Jennifer Trouton: Ellipsis 7 Feb – 29 Mar 2008
MCAC is delighted to host ‘Ellipsis’, presenting new work by young Northern Irish artist Jennifer Trouton. It is the second project in a new series of exhibitions entitled Beneath the Painted Surface curated by Megan Johnston. Beneath the Painted Surface, is a series of three exhibitions that investigate the liminal (i.e. thresholds, boundaries and borderlines) and subliminal elements in the medium of painting. Three Northern Irish contemporary artists have been selected because their practice engages with these issues. Through these exhibitions, MCAC aims to provoke contemplation, dialogue and debate about the formal readings of the painted surface — colour, line, perspective and narrative. We will also engage with the artist to incite deeper examination of painting in historical, modern and post-modern eras.

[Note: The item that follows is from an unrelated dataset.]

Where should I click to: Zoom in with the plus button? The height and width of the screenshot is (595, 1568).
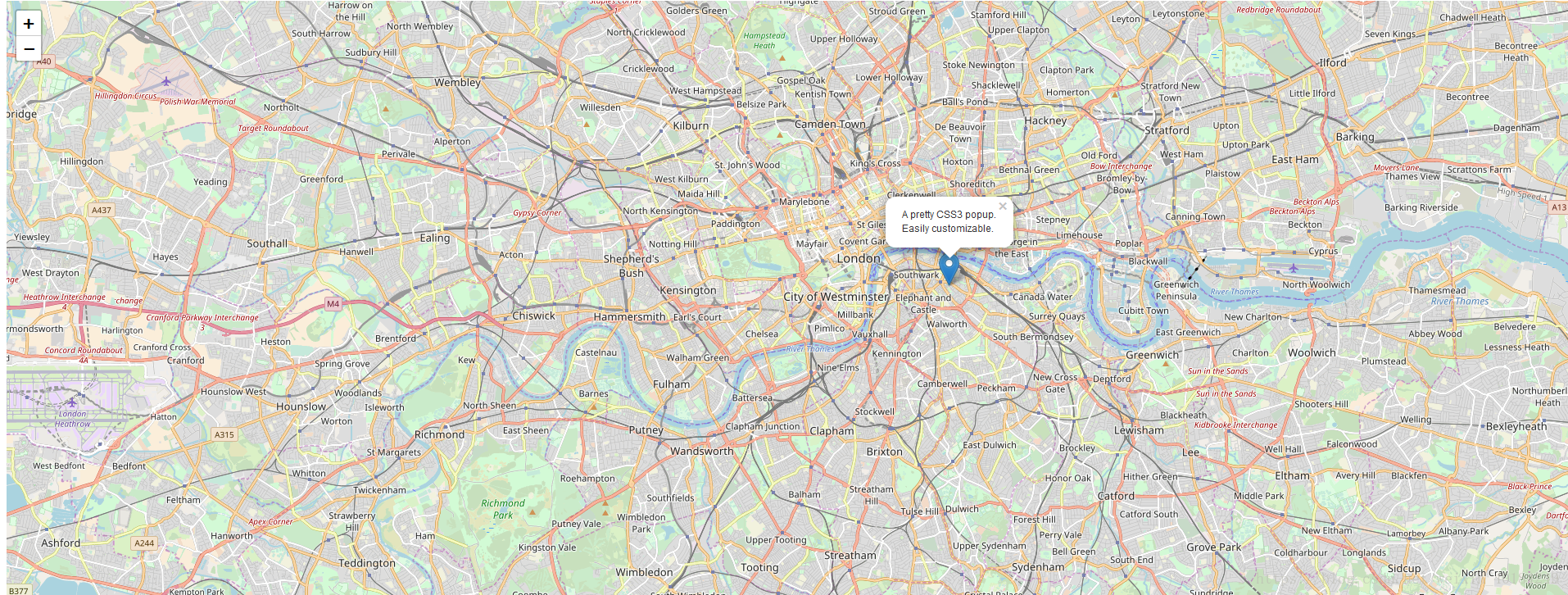[x=29, y=24]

Trouton’s work is based on a collection of abandoned possessions found by Trouton in a house, which she moved into in 2005. This house had been previously lived in by a man who left behind a fragmented inadvertent history of his life. She calls the show ‘Ellipsis’, a word indicating a pause in speech, an unfinished thought or a trailing off into silence before the end of a sentence. It is this silence that defines the concept of Trouton’s show.
‘The paintings in this show step deep into a world of relics, of the newly departed but utterly gone. Jennifer Trouton seems to have the gifts of a medium, reaching through the first swaying layers of the past that hang around us and bringing back old testimonies’. - Writer Polly Devlin.
Trouton’s paintings evoke auras, atmospheres and feelings. Devlin calls the new paintings ‘faint records of earlier times uncovered; old letters read with a sympathetic eye; photographs from foreign lands transmuted, the rambling notes of someone slowly losing their mind deciphered; all this can be seen or understood under the surface images presented to us, surface images which are seductive in their own right’.